Even from an early age, when I learned what Stalin had done in Ukraine, I was inoculated against Communism. Although, truth be told, it actually happened earlier than that, in 1956, when the USSR’s government invaded Hungary. When people ask what was the first major historical event I remember happening in real time, the invasion of Hungary is the one that comes up. I was 5 years old and turned 6 later that month.
READER COMMENTS
David Seltzer
May 1 2025 at 7:16pm
David: Nice post. Mao’s Great Leap Forward was tragically, The Great Leap Backward. How destructive and murderous communism can continue as an ideal is mind boggling. April 29th was the fiftieth anniversary of the fall of Saigon. I remember being in country in the South China Sea and Southeast Asia. We were killing Charley at a rate of nearly 17:1. About one million North Vietnam and Viet Cong fighters were killed. We lost 58,000. How does communism command such commitment? A personal story. My best friend Served in the 7th cavalry. They fought in the Ia drang valley for seven days. They stacked Vietcong fighters like cordwood after killing 1000 of them. When it was over, he thought Ho Chi Minh would win the war. Later that battle was made into a movie; We were soldiers Once and Young.
steve
May 2 2025 at 11:03am
My sense is that few of the NV really knew that much about communism so it was a major reason for only a few of them. I think it was much more a long term hatred of foreign influences, specifically European (which included the US) and especially the French. AFAICT, Ho Chi Minh was a fairly charismatic leader who was pretty popular. He was the leader that helped expel the Japanese and the French. Soldiers were willing to fight for his cause. Also, IIRC, the land reforms were pretty popular with the peasants even if there were later some regrets about it. (I was a corpsman at the end of the war but never went in country. Anyway, this was a frequent topic of conversation on the night shift talking with guys who spent months in the hospital recovering.)
Steve
David Seltzer
May 2 2025 at 11:29am
Steve: Thanks. Your points are well made. Curious note. The Phoenix Program’s charter was to destroy Charley via assassination and enhanced interrogation. Part of Phoenix’s objective was crushing the political infrastructure of the Viet Cong.

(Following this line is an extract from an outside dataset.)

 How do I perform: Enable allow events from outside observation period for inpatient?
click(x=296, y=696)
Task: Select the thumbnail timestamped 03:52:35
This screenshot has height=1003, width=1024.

Uncle Ho used his charisma to indoctrinate many of the peasant fighters with the egalitarian blessings of communism. We know today, the program neutralized some 80,000 Vietnamese suspected of VC membership or collaboration. BTW. HM’s were revered in country. Truly bad ass. Marines called them “Doc” as a moniker of respect. The rest of us squids, not so much.
Herb
May 2 2025 at 1:00am
I am reading Frank Dikotter, China After Mao. A brutal, repressive regime even after the death of Mao. They are afraid of their shadows. A well-written book, with a lot of documentation.
I agree that the emphasis of May Day should be changed. It might change attitudes on our campuses, a little.
Somin’s book was also good.
Thanks.
David Henderson
May 2 2025 at 4:50pm
Thanks, Herb, and you’re welcome.
Andrew_FL
May 2 2025 at 10:28am
My maternal grandfather actually fled the Soviet invasion of Hungary. Oddly enough if it had not happened, I would not exist.
David Henderson
May 2 2025 at 4:50pm
So at least one good outcome. 🙂
Mike Burnson
May 3 2025 at 4:56am
Marx-Engels’s Siamese twins of socialism-communism have been the most terrifying of evil the Earth has ever spawned. Nothing in previous history compares with the bloodlust of the National Socialists of Germany, the USSocialistR (Hitler and Stalin were allies for the first years of WW II), Maoist China (he used socialist and communist interchangeably), the Khmer Rouge of Pol Pot, the Ba’athist Socialist Party of Saddam Hussein (murdered a million civilians in addition to starting two wars). This doesn’t even include multiple civil wars which, over the past century, are predominantly communist attempts to take over countries.
I have asked for 40 years: How many murders are free? How many murders do we tolerate from a dictator before the civilized world must act? Asking hundreds of people, never once have I received an answer.
When government becomes god, it decides who can live and who must die.